Brady, who lived in Enid as a child while his father, Ed, was football coach at Enid High School, and who went through pilot training at Vance Air Force Base as a young captain in the early 1970s, returned to Enid Monday to visit Vance and to speak to the Enid Air Force Association Chapter 214 Community Partners dinner.
The general spent part of his visit touring Enid, including the house in which his family lived when Ed Brady was leading EHS to a 20-11 record from 1948 to 1950.
“I took my wife and a couple folks who are with me on a nostalgia tour to see my house I lived in before,” he said. “We drove around the Square downtown. I have driven around small towns in parts of the U.S. recently. This one looks like it has handled the recession better than most.”
Brady graduated from Midwest City High School, where he met his future wife. Her father, Col. Randall Keator, was stationed at Tinker AFB at the time. Keator was a true war hero, having shot down the first Japanese aircraft over the Philippines at the start of World War II.
“He told me, ‘If you go into the Air Force and keep your nose clean, if you make major you can stay 20 years and make about $20,000 a year,’” Brady said. “Nobody in my family had ever made that kind of money. I wasn’t terribly ambitious, but that sounded like a good deal to me.”
Brady has gone way beyond major. His current command spans three continents, covers more than 20 million square miles, 92 countries and territories.
“It is a very busy command,” said Brady. “Our primary mission in Europe is to feed forces to Afghanistan and Iraq.”
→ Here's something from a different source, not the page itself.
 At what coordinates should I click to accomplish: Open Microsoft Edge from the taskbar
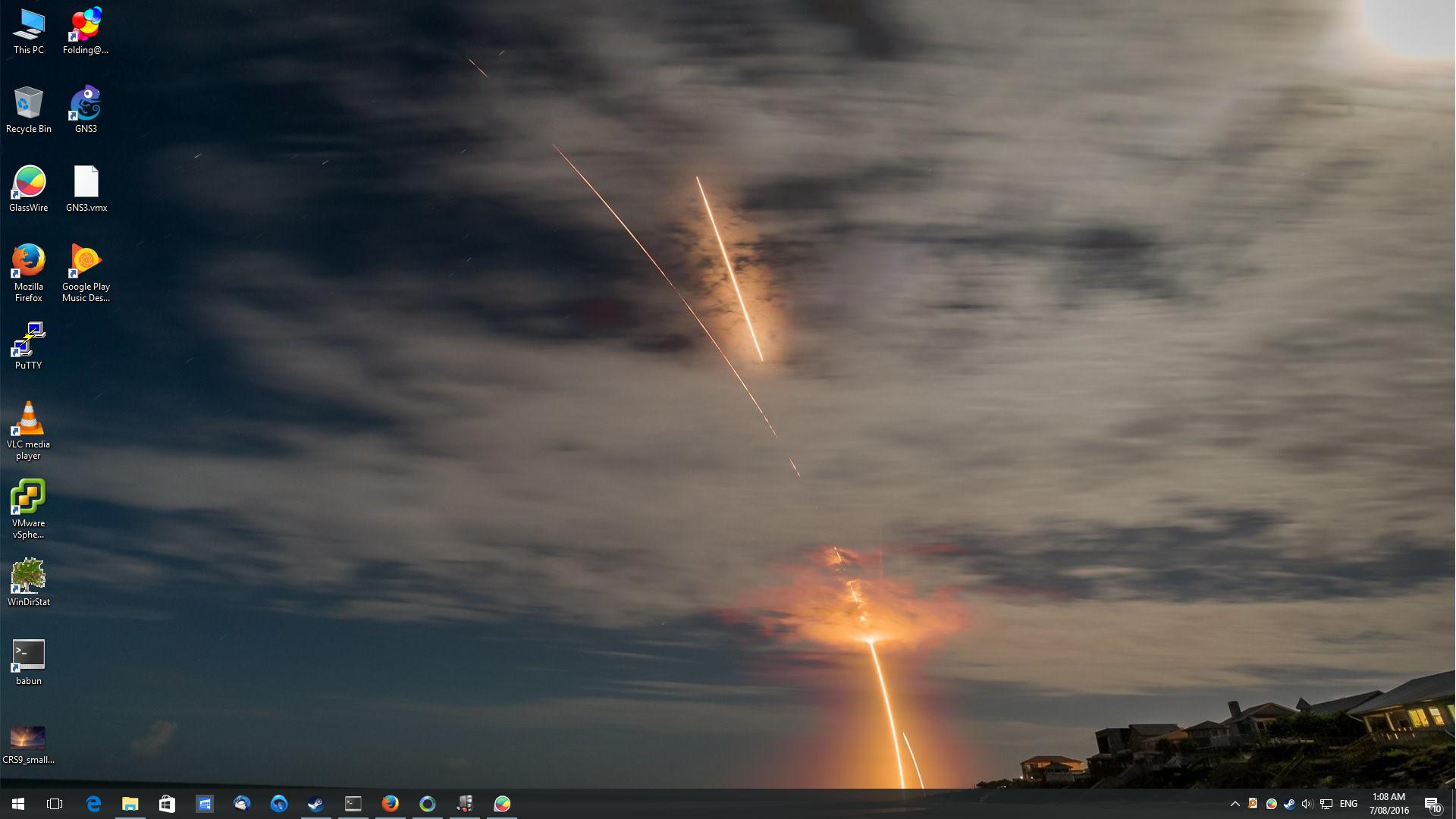[x=93, y=804]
When troops aren’t rotating in and out of Afghanistan and Iraq, they are helping defend our allies, Brady said.
“There are now 28 NATO allies and 22 Part-nership for Peace nations we help,” he said. “We are stretched to do that because we only have nine wings, and only about 175 fighter aircraft, about 200 total aircraft. That’s a fraction of what we had eight years ago when we had fewer allies.
“We go from a little place called Stavanger in Norway down to Aviano, Italy, in the south. We go from Lajes, in the Azores to Incirlik, Turkey. It’s a pretty far-flung area.”
Returning to Vance brought back memories, Brady said, even though the base has changed greatly since he was stationed there.
“Those were great times and, as I recall, pretty difficult times,” he said. “Vance has always been a very high-class base for us.”
Brady graduated from pilot training in October 1973, not long after the massive flood that inundated Enid that fall.
“We had a couple of guys in the class who didn’t come to graduation because they didn’t have any uniforms,” Brady said. “That was a lot of water in a short period of time for Oklahoma.”
When he was assigned to train at Vance, Brady said he and his fellow airmen were briefed on the close relationship between the base and city.
“You’d always get an in-brief about how to behave yourself when you got on base,” Brady said. “One of the things they always told us was how good the relationship was with Enid and not to do anything to mess that up.”
Brady said he has known many of Vance’s wing commanders, including the current 71st Flying Training Wing boss, Col. Chris Nowland, who worked for Brady at RAF Lakenheath, U.K.
“We have pictures of him if he gets out of hand,” Brady joked.